Accord d'entreprise FOYER DE CLUNY

Accord collectif instituant des mesures en faveur de la prévention de l'exposition aux facteurs de risques professionnels

Application de l'accord
Début : 21/11/2024
Fin : 21/11/2027

3 accords de la société FOYER DE CLUNY

Le 21/11/2024


ACCORD COLLECTIF INSTITUANT DES MESURES EN FAVEUR DE LA PREVENTION DE L’EXPOSITION AUX FACTEURS DE RISQUES PROFESSIONNELS


Entre

L’Association FOYER DE CLUNY DE LA REGION DE LIGUEIL, dont le siège social est situé à Ligueil, représentée par XXXXXXXXXXXXXXXXXX, agissant en qualité de Directeur,


Et,

L’organisation syndicale CFTC, représentée par XXXXXXXXXXXXX en sa qualité de Délégué syndical,

L’organisation syndicale CFDT, représentée par XXXXXXXXXXX, en sa qualité de Déléguée Syndicale.


PREAMBULE
L’Association FOYER DE CLUNY est attachée à la préservation de la santé et de la sécurité des salariés.
Aussi, le présent accord est conclu en faveur de la prévention de l’exposition aux facteurs de risques professionnels.
Il a pour objectif de définir des mesures de prévention applicables aux emplois exposés à des facteurs de risques professionnels afin de supprimer, ou à défaut, de réduire l’exposition des salariés aux facteurs de pénibilité au travail.
Il s’appuie sur un diagnostic préalable des expositions aux facteurs de risques professionnels mentionnés à l'article L. 4161-1 du Code du Travail et sur un bilan de l’indice de sinistralité accidents du travail et maladies professionnelles sur les trois dernières années connues en la matière (à savoir 2021, 2022 et 2023). Ce diagnostic a été présenté et analysé lors de la réunion CSE/CSSCT du 18 octobre 2024.

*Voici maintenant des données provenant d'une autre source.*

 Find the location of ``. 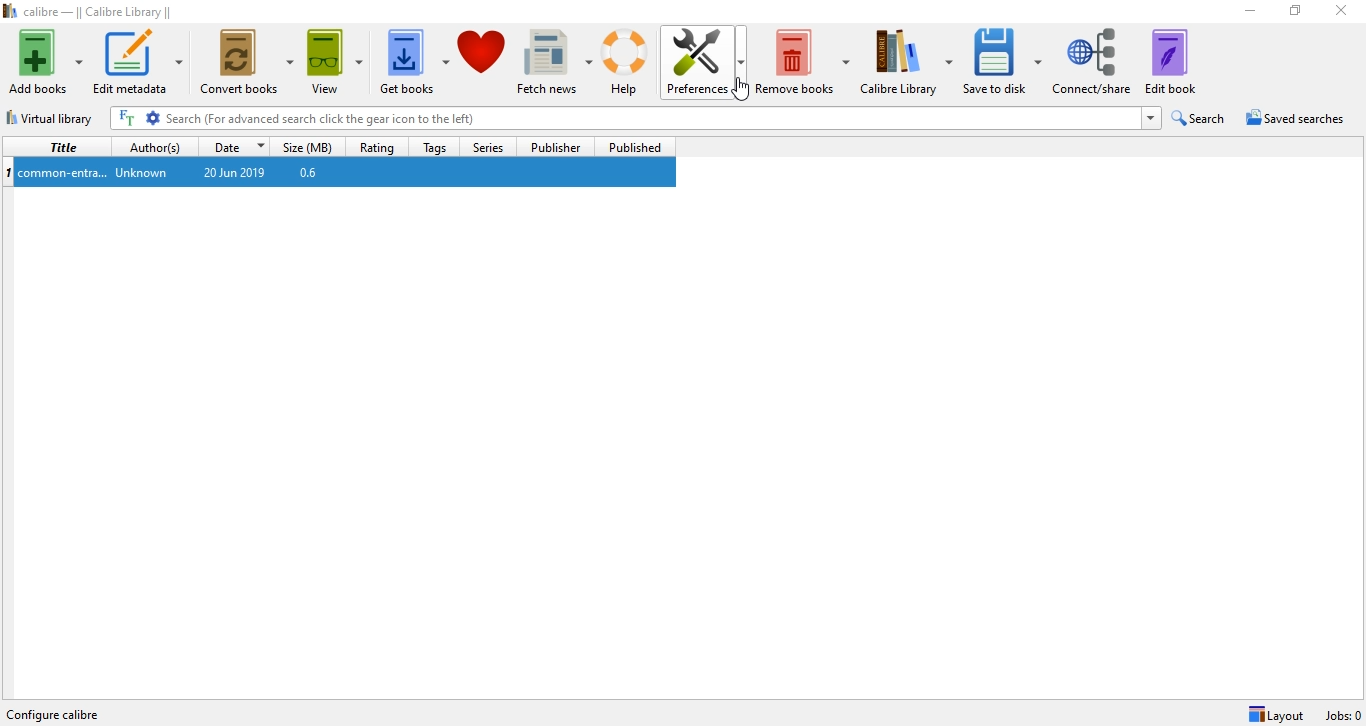

 is located at coordinates (907, 57).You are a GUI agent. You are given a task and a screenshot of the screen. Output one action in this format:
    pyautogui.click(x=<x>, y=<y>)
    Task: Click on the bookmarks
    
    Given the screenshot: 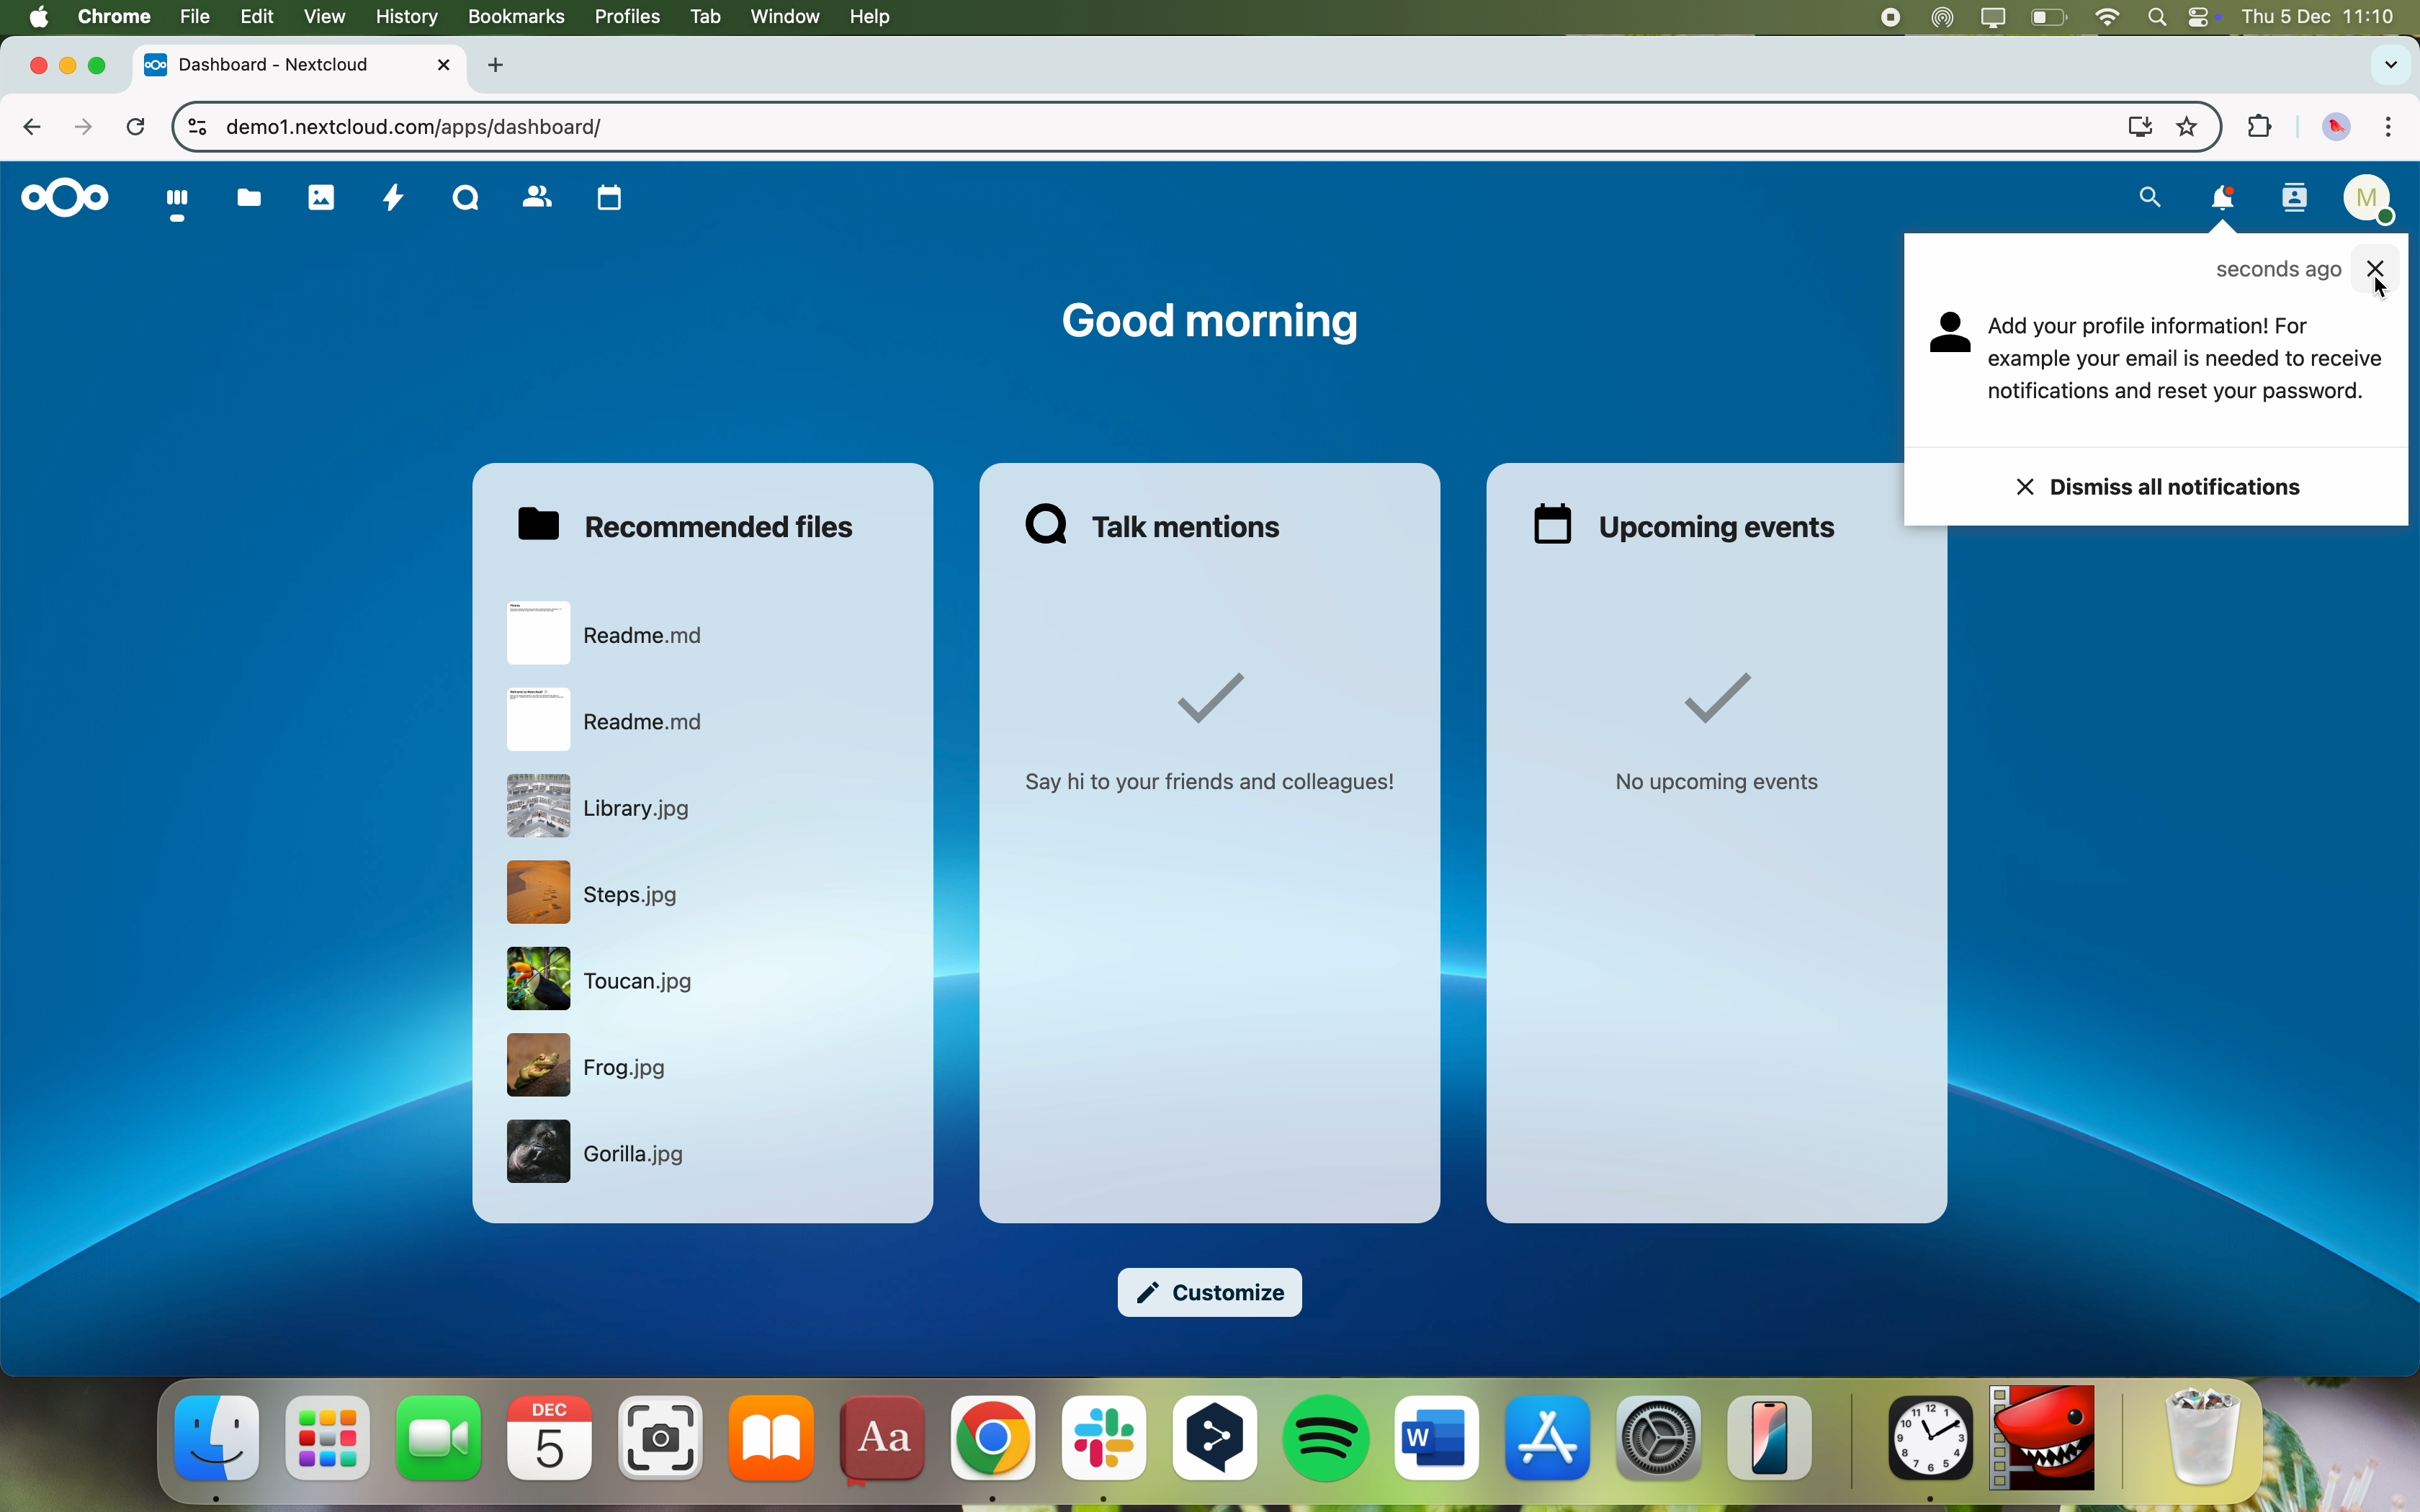 What is the action you would take?
    pyautogui.click(x=514, y=17)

ARTICLE 1 : LE CHAMP D’APPLICATION
Le présent accord s’applique au sein de l’Association FOYER DE CLUNY.
ARTICLE 2 : IDENTIFICATION DES FACTEURS DE PENIBILITE AU TRAVAIL ET METIERS CONCERNES
La notion de « facteur de pénibilité », telle qu’elle est retenue par le présent accord collectif, correspond à l’exposition à l’un des risques professionnels définie règlementairement, avec mention de seuils, à l’article D. 4163-2 du Code du Travail :


  • Au titre de l'environnement physique agressif :

  • Au titre de certains rythmes de travail :

Ainsi, l’exposition d’un salarié à un facteur de pénibilité s’entend de l’exposition à un risque professionnel au-delà des seuils fixés par l’Article D.4163-2 du Code du Travail.
Il existe un seul facteur de pénibilité au sein de l’Association FOYER DE CLUNY, à savoir :
  • Le travail de nuit dans les conditions fixées aux Articles L.3122-2 à L.3122-5.

Aussi, le seul métier concerné par l’exposition au facteur de pénibilité est le suivant :
  • Surveillant de nuit de l’Entreprise Adaptée.


ARTICLE 3 : IDENTIFICATION DES FACTEURS D’ACCIDENTOLOGIE ET DE MALADIES PROFESSIONNELLES - METIERS CONCERNES
Compte tenu de l’indice de sinistralité AT/MP supérieur à 0, 25 sur les années 2021, 2022, et 2023, l’Association souhaite poursuivre et renforcer la mise en œuvre d’actions de prévention adaptées aux spécificités des activités de l’association en vue de diminuer l’accidentologie au travail.

L’analyse des accidents du travail est annexée au Document Unique d’Evaluation des Risques Professionnels.

Au vue de la nature des accidents du travail, l’Association souhaite mener des démarches de prévention pour lutter contre

le risque de chute, le risque manutention manuelle et port de charges et le risque utilisation de machines et outils, avec le souhait de sensibiliser les salariés à la nécessité de prendre soin de leur santé, de faire preuve de sécurité, pour eux, et pour les personnes présentes dans leur environnement de travail.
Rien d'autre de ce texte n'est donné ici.